Safetica can prevent users from using certain external devices. Discover how to effectively utilize this feature to prevent data leaks and bolster your company's security
In this article, you will learn about:
- What are external device policies
- How to create a policy that controls selected external devices
- How to find records of blocked or connected devices
- Example: Blocking file transfers to USB and Bluetooth devices that are not considered safe by the company
Introduction: What are external device policies
External device policies help you very granularly control the connection and use of external devices (such as USB devices, Windows Portable Devices, or Bluetooth devices).
🍏macOS devices: For now, Safetica only audits and protects USB storage devices.
Learn more about the differences in features between Windows and macOS here.
How to create a policy that controls selected external devices
✍️Policies in Safetica are evaluated from the top of the policy list based on this evaluation system.
Creating an external device control policy is very similar to creating data policies. You can set up the Action, set External device types, and set data destinations for them.
To set up policies for controlling external devices in Safetica, follow these steps:
- Go to Policies> External devices and click the Add policy button.
- Enter the name of the policy.
- In the Action section, choose what should happen. Actions available for external devices are similar to data policies and you can read more about them here. For external devices, you can choose one more option: Read only – which allows users to open files stored on external devices and transfer files from external devices, but not transfer anything to the devices.
❗There is no read-only action for Bluetooth.
4. The core of each external device policy is selecting External device types, such as USB devices, Windows Portable Devices, Bluetooth devices, etc. Just click the Add device type button to add the external devices you want to control.
✍️Bluetooth device: controls all Bluetooth devices. If you block this external device type, you will basically block all Bluetooth connections (even for keyboards, headsets, mice, etc).
Bluetooth file transfer: controls only Bluetooth devices that contain a storage, so you can transfer files to them. This option does not apply to keyboards, headsets, or mice.
❗Limitation
Only Bluetooth, WPD, and USB mass storage devices are automatically added into Data destinations.
For the others, i.e., card readers, CD/DVDs, and FireWires, Data destinations are not supported.
5. You can also enable Advanced control of individual external device types and set up a different action for each external device.
6. Select users or teams to whom the policy will apply.

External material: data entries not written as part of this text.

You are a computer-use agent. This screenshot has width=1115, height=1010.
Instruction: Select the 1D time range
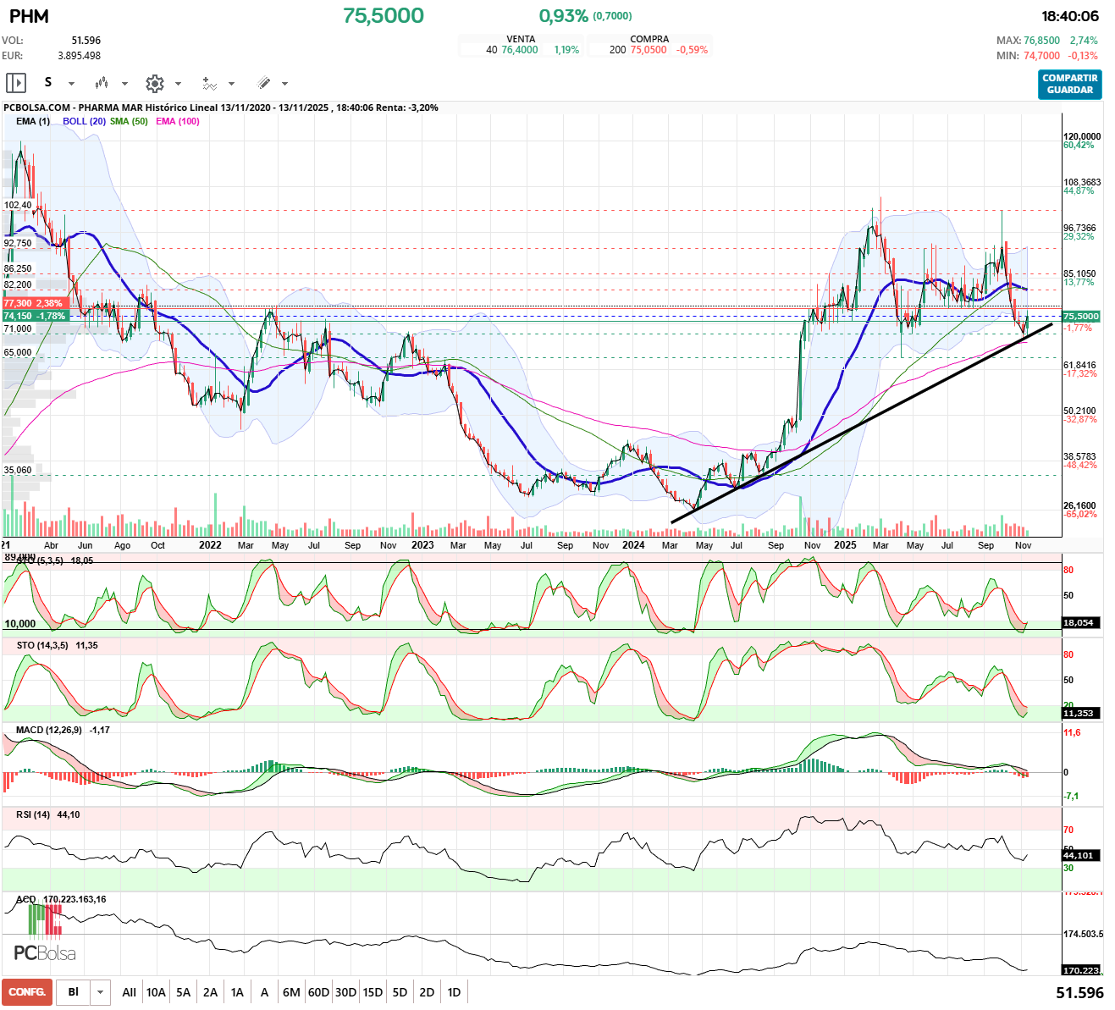pyautogui.click(x=454, y=992)
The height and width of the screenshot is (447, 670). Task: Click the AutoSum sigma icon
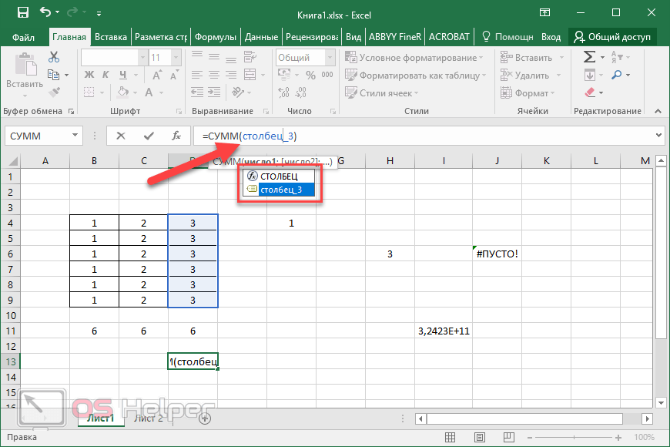pyautogui.click(x=589, y=57)
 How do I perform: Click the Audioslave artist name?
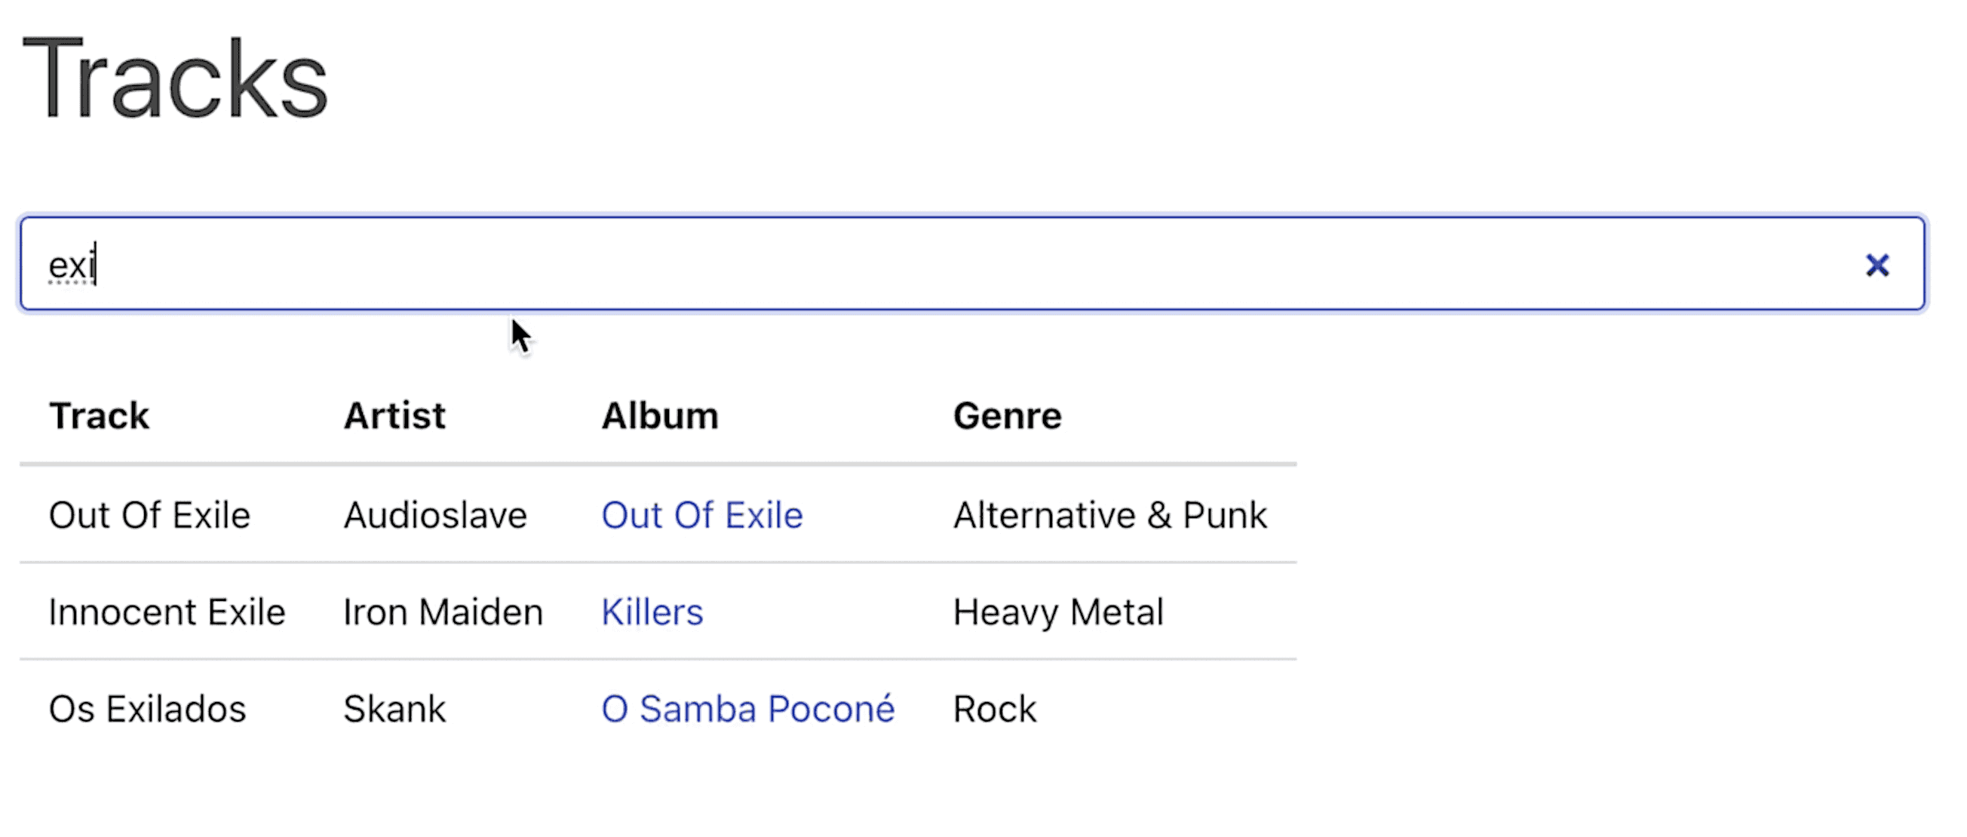click(434, 515)
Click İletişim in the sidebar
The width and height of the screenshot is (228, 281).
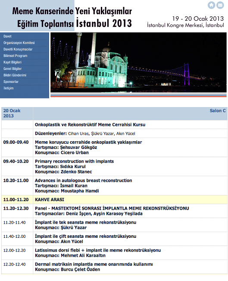tap(9, 88)
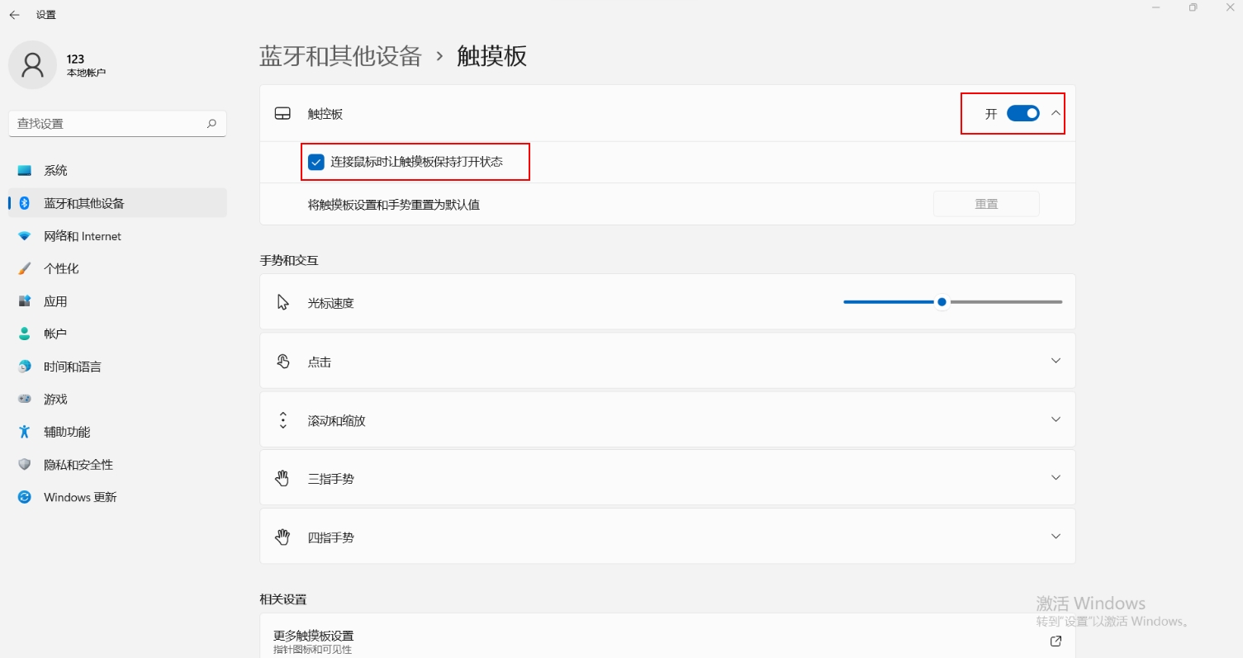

You can either enter their names directly into the search bar or add them via the user tree by clicking the List of users link.
7. Switch the Policy status to Enabled.
8. Save the policy. The saved policy will be added to the top of the policy list.
9. Drag-and-drop the policy to its correct position within the list.
How to find records of blocked or connected devices
Records of connected and blocked external devices can be found in the External devices section.
To find out which external devices were blocked, use the Actions > Block filter:
To see which external devices were connected, use the Operations > Connect filter:
To see to which external devices files were transferred via Bluetooth, use the Operations > Transferred via Bluetooth filter:
Example: Blocking file transfers to USB and Bluetooth devices that are not considered safe by the company
The admin is worried about data leaks, so they decide to block file transfers to USB and Bluetooth devices that are not considered safe by their company:
1. First, the admin adds company devices into Safe destinations in the Data destinations section.
2. Then they create a policy that controls USB and Bluetooth devices as follows:- Check Advanced control of individual external device types.
- USB devices are blocked.
- Bluetooth devices are logged (to allow the connection of devices without storage like mice, keyboards, or headsets, but to see what devices are connected).
- Bluetooth file transfer is blocked.
- The policy is applied to All except safe destinations for all three external device types.
3. Then the admin enables the policy, saves it, and then drag-and-drops it to its correct position within the policy list.